Hasan Syed, Khan Zubair, Khan Mohammad Saud, Darr Umar, Javaid Toseef, Ahmed Raheel, Nawras Ali
Department of Internal Medicine, University of Toledo Medical Center, Toledo, OH, USA.
Division of Gastroenterology, University of Toledo, Toledo, OH, USA.
Gastroenterology Res. 2018 Jun;11(3):231-234. doi: 10.14740/gr981w. Epub 2018 May 31.
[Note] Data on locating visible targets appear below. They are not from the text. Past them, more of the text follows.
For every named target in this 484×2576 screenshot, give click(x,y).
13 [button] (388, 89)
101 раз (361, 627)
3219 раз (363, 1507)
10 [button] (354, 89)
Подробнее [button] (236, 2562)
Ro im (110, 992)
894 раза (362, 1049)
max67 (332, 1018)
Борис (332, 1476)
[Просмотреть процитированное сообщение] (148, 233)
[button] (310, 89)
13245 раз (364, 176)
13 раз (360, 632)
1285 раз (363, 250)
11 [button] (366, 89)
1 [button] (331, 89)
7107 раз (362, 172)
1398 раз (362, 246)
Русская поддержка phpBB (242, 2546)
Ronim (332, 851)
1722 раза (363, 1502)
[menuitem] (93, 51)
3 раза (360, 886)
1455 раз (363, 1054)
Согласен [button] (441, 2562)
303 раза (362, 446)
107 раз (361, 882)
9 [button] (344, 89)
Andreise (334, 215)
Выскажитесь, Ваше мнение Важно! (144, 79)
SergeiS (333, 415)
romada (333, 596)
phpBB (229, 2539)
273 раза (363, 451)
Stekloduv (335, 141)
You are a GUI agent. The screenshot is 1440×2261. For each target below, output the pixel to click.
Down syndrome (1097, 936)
We present a case of a 60-year-old female patient who has significant medical history of renal cell carcinoma diagnosed 2 years back and had undergone right nephrectomy and chemotherapy. She presented to the hospital with complaints of abdominal pain and jaundice of 2 weeks duration and was found to have periampullary mass lesion causing compression of distal common bile duct on imaging with computed tomography of abdomen. Endoscopic retrograde cholangiography and endoscopic ultrasound showed ampullary mass lesion causing biliary obstruction along with abdominal lymphadenopathy. A temporary plastic stent was placed to relieve obstruction. Fine needle aspiration cytology of the periampullary mass along with immunohistochemical staining confirmed the diagnosis of metastatic renal cell carcinoma.
我们报告一例60岁女性患者,该患者有重要病史,2年前被诊断为肾细胞癌,已接受右肾切除术及化疗。她因持续2周的腹痛和黄疸症状入院,腹部计算机断层扫描成像显示,其壶腹周围有肿块病变,压迫远端胆总管。内镜逆行胰胆管造影和内镜超声检查显示壶腹肿块病变导致胆管梗阻,并伴有腹部淋巴结肿大。放置了一个临时塑料支架以缓解梗阻。壶腹周围肿块的细针穿刺细胞学检查及免疫组化染色确诊为转移性肾细胞癌。